On l’appellera Jasmine, car elle souhaite conserver l’anonymat. Pendant des années, elle a souhaité garder la face, mais rétrospectivement, se demande si elle a bien fait !

« J’ai toujours été un bon petit soldat. Je venais au bureau haut perché sur mes talons avec mon rouge à lèvres pour faire bonne figure, malgré mon cancer du sein et les deux récidives, raconte-t-elle. Ça m’a joué des tours car on me demandait du coup la même chose qu’aux autres, comme si j’avais juste un rhume ».

Jasmine ne s’est jamais lamentée, mais avec le recul, regrette de ne pas s’être davantage épargnée. « Arrête de jouer la victime », avait-on tendance à me répéter. A présent, elle est épuisée d’avoir joué un rôle de composition. Elle l’a pourtant tellement bien joué qu’en salle de sport, des femmes l’ont félicité pour sa bonne mine.

« Les traitements m’avaient fait grossir, j’ai donc acheté des robes pour que ça ne se voit pas. Je cherchais à rester élégante en les assortissant avec de jolis foulards », témoigne-t-elle. Cette coquetterie l’a néanmoins préservée et lui a permis de mener une vie normale.

Jasmine se réjouit d’avoir été bien entourée ; « je n’ai perdu aucune amie et m’en suis même fait de nouvelles. Les femmes ont tendance à davantage parler que les hommes, à se confier. Ça peut vraiment aider ».
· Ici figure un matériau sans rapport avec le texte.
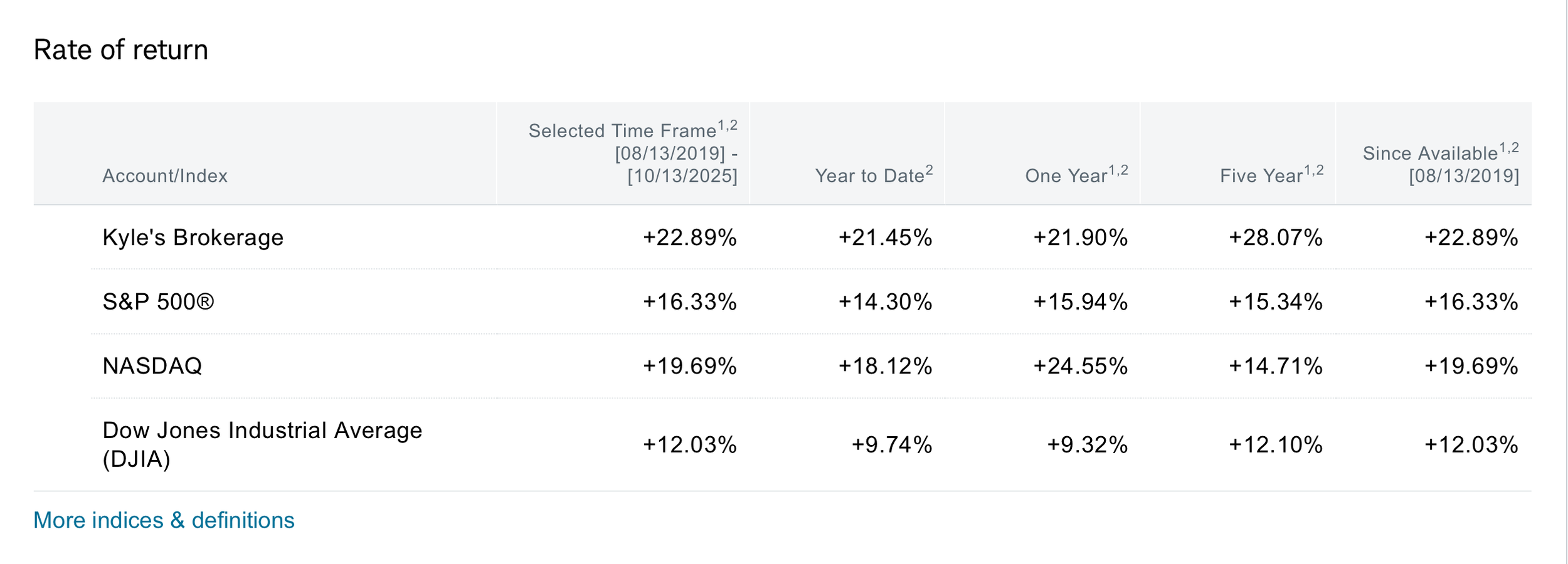Click the Year to Date column header
Viewport: 1568px width, 564px height.
click(x=874, y=175)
En revanche, sa carrière professionnelle a été stoppée. Pas de promotion, ni d’évolution de salaire. Néanmoins, le cancer l’a rendue plus libre : « J’adore ma vie. J’ai appris à relativiser et à apprécier les choses à leur juste valeur. Je ne suis plus dans la rancune et je sais mieux dire non. En un mot, je suis beaucoup plus heureuse ».